*Exercise directions:* Within the records below, filter for lines carrying the word "input" and copy them.

*Available records:*
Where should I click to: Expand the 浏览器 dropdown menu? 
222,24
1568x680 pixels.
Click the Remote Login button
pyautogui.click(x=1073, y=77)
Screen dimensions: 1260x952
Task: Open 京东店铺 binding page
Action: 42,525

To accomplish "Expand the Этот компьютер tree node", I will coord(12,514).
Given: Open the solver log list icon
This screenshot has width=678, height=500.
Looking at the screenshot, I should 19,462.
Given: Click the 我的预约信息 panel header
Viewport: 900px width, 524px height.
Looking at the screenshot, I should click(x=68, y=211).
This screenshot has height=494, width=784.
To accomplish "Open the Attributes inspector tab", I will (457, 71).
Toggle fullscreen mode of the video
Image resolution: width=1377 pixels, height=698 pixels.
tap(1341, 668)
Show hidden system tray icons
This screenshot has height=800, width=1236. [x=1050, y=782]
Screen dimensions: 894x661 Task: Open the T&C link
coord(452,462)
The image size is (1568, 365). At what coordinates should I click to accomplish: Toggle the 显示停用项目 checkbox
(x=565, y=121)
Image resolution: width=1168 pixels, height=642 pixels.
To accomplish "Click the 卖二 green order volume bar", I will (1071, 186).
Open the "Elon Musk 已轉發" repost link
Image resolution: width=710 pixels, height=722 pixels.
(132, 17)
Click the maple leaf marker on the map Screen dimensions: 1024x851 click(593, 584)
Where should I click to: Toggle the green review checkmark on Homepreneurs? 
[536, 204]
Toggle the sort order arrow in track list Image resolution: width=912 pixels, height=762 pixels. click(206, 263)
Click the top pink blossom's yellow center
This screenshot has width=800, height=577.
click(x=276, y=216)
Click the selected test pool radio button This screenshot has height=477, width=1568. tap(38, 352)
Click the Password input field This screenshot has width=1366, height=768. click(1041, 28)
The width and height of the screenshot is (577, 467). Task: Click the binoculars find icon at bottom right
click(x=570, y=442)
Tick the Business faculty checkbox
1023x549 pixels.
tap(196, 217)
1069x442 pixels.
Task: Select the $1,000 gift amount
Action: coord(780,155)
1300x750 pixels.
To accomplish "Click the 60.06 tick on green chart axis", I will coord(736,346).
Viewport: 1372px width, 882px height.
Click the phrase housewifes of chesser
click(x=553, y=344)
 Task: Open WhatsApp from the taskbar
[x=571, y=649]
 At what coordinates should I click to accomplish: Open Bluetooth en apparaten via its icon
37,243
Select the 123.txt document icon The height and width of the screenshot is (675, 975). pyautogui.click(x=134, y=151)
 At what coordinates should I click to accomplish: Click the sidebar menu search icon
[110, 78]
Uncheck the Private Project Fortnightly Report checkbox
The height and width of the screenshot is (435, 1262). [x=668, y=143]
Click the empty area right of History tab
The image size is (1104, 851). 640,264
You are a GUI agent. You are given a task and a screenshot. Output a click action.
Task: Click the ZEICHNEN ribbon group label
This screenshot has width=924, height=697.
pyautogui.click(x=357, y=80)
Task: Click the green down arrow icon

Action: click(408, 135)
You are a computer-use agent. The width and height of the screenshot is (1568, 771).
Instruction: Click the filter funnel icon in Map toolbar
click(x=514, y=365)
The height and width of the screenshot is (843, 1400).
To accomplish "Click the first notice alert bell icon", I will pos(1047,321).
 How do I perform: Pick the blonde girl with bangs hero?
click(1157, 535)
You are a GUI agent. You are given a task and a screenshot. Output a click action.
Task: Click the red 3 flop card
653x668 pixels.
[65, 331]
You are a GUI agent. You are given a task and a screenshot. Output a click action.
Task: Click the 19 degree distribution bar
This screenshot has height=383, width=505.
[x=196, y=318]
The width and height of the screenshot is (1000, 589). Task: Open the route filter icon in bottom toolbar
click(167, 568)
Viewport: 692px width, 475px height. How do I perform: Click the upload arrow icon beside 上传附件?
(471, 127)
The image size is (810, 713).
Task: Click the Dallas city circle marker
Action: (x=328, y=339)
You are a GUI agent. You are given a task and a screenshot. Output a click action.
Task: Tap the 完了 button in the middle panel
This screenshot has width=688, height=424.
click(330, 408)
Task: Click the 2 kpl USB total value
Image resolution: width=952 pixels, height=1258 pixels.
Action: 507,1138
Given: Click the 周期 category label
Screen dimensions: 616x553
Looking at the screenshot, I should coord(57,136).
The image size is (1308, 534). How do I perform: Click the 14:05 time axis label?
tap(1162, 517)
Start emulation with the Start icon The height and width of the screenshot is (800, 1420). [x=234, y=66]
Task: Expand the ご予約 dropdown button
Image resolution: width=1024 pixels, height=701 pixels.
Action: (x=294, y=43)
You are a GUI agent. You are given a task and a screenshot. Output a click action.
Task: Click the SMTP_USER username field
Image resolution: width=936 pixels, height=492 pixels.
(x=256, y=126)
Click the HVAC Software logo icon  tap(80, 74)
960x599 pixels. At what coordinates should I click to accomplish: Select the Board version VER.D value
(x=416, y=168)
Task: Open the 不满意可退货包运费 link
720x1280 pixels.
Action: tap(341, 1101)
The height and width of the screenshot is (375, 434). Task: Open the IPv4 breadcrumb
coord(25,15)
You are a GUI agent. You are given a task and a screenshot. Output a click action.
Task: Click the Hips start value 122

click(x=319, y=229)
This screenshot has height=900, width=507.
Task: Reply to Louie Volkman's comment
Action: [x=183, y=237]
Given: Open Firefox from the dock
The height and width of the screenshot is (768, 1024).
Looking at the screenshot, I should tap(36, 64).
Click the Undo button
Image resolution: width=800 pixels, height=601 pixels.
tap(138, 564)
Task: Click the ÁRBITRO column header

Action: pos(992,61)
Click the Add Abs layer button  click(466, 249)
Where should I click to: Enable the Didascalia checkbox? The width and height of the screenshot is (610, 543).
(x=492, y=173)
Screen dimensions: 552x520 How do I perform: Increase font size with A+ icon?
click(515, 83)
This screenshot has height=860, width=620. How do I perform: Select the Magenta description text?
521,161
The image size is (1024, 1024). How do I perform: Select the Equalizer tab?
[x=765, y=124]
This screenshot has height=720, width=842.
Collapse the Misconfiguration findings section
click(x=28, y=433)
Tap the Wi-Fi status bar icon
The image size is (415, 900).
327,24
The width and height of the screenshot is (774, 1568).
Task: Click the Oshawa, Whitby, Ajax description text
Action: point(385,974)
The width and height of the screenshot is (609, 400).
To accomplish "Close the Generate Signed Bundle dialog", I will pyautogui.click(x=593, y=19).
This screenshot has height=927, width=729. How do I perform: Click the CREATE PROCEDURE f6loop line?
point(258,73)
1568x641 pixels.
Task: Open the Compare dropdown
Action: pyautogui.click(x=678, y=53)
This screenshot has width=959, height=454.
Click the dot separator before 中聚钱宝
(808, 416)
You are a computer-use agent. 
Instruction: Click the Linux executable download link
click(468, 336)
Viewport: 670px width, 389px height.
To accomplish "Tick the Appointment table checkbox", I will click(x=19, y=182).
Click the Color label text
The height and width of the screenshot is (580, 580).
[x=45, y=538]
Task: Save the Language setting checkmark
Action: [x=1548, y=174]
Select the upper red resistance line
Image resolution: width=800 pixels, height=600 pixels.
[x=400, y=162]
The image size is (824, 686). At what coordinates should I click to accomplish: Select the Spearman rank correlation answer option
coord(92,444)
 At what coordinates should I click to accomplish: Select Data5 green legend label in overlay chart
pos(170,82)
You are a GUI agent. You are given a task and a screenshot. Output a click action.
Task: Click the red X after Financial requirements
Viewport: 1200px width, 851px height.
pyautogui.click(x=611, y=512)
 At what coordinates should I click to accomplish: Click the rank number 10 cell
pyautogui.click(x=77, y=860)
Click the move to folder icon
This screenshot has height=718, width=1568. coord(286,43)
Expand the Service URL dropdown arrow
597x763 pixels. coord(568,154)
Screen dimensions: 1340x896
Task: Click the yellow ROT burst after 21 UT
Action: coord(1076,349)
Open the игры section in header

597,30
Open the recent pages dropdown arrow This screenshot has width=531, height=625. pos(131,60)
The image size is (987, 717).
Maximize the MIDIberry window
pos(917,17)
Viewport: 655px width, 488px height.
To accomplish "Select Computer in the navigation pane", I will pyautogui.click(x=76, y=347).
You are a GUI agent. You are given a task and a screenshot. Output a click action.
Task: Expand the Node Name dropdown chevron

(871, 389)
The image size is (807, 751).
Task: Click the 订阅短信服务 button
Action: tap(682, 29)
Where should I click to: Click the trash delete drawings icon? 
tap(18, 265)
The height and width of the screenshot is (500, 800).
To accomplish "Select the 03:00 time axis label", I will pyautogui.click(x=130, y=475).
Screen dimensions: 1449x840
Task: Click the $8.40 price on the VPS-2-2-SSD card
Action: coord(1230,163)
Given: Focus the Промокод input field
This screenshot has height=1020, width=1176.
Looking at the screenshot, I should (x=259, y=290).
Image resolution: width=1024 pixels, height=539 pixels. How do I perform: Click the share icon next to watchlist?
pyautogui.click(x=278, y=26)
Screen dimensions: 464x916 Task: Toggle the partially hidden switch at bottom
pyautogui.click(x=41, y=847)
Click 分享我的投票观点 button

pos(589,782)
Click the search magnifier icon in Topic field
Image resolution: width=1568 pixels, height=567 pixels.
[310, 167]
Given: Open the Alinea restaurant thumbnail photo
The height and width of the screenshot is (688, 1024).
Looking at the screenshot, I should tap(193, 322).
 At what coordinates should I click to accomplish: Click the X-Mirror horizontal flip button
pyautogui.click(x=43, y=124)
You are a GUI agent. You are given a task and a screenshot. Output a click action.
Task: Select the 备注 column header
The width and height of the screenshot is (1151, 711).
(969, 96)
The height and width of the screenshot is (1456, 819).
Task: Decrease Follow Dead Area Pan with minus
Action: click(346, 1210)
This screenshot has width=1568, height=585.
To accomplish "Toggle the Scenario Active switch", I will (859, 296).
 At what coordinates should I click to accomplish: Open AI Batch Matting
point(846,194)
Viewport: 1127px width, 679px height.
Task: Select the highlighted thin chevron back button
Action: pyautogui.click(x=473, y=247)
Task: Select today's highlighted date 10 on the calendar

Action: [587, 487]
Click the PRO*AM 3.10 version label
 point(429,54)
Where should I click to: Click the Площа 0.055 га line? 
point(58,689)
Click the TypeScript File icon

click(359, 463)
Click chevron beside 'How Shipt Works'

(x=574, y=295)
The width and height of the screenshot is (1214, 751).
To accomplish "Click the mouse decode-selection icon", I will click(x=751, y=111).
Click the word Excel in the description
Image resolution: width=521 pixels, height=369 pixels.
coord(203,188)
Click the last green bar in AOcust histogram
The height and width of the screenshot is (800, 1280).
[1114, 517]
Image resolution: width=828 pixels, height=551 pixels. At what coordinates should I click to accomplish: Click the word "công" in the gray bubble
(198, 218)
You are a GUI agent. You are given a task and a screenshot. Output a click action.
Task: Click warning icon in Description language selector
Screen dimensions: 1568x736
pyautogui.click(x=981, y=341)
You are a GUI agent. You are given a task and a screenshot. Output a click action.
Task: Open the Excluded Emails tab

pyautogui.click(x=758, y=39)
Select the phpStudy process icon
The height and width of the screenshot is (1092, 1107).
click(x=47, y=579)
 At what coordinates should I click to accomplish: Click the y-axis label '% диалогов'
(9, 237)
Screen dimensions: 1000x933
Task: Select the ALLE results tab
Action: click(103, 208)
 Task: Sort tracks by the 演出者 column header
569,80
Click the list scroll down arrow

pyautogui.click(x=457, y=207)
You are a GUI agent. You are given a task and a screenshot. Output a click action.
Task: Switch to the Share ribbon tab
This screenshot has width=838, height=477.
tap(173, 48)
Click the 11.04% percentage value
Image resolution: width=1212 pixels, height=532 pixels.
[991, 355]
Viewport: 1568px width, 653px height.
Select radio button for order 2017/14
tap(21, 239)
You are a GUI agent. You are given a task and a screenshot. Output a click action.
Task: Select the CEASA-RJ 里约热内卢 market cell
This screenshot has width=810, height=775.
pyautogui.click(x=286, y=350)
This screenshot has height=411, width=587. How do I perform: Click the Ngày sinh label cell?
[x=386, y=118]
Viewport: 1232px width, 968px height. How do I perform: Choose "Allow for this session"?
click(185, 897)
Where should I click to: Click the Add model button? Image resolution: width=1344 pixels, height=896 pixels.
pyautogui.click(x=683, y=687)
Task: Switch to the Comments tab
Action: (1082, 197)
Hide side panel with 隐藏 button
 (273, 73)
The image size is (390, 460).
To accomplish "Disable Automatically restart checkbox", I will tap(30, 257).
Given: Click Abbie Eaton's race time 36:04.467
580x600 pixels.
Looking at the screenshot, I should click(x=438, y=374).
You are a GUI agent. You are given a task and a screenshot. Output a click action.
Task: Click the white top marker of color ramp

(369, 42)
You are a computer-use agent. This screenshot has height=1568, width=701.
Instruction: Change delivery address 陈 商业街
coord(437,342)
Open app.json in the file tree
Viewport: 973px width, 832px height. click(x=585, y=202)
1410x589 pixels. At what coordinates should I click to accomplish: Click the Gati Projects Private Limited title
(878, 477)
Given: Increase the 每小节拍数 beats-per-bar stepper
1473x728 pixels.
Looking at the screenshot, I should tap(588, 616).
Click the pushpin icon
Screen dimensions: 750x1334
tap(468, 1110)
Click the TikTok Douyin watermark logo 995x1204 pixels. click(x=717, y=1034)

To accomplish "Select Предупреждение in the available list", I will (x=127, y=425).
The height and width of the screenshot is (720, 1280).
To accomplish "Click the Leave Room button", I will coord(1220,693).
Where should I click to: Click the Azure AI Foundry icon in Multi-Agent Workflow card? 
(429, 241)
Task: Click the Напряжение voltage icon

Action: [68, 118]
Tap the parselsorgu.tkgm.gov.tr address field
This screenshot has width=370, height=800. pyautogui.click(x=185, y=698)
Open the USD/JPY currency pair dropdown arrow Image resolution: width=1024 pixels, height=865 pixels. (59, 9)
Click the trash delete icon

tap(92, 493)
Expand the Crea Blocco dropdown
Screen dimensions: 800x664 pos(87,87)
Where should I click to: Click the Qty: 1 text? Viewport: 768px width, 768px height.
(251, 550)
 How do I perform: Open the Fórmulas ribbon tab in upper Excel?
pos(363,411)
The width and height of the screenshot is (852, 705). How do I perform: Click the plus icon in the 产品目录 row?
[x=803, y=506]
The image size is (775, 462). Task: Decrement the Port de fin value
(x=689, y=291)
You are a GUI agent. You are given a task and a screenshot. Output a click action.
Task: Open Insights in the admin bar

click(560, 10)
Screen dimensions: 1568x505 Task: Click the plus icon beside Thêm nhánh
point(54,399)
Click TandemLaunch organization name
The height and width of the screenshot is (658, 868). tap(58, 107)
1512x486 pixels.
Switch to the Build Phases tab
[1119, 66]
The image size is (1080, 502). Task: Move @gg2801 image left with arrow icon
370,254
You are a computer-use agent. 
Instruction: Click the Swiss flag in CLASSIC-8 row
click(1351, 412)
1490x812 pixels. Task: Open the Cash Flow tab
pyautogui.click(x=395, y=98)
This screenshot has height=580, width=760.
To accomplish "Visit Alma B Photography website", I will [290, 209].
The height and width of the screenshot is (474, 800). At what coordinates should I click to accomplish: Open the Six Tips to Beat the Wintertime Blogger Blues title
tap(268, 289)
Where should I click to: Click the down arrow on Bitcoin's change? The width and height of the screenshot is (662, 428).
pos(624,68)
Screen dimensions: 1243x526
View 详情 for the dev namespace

*Answer to this exercise:*
Click the Password input field This screenshot has width=1366, height=768. click(1041, 28)
Given: Focus the Промокод input field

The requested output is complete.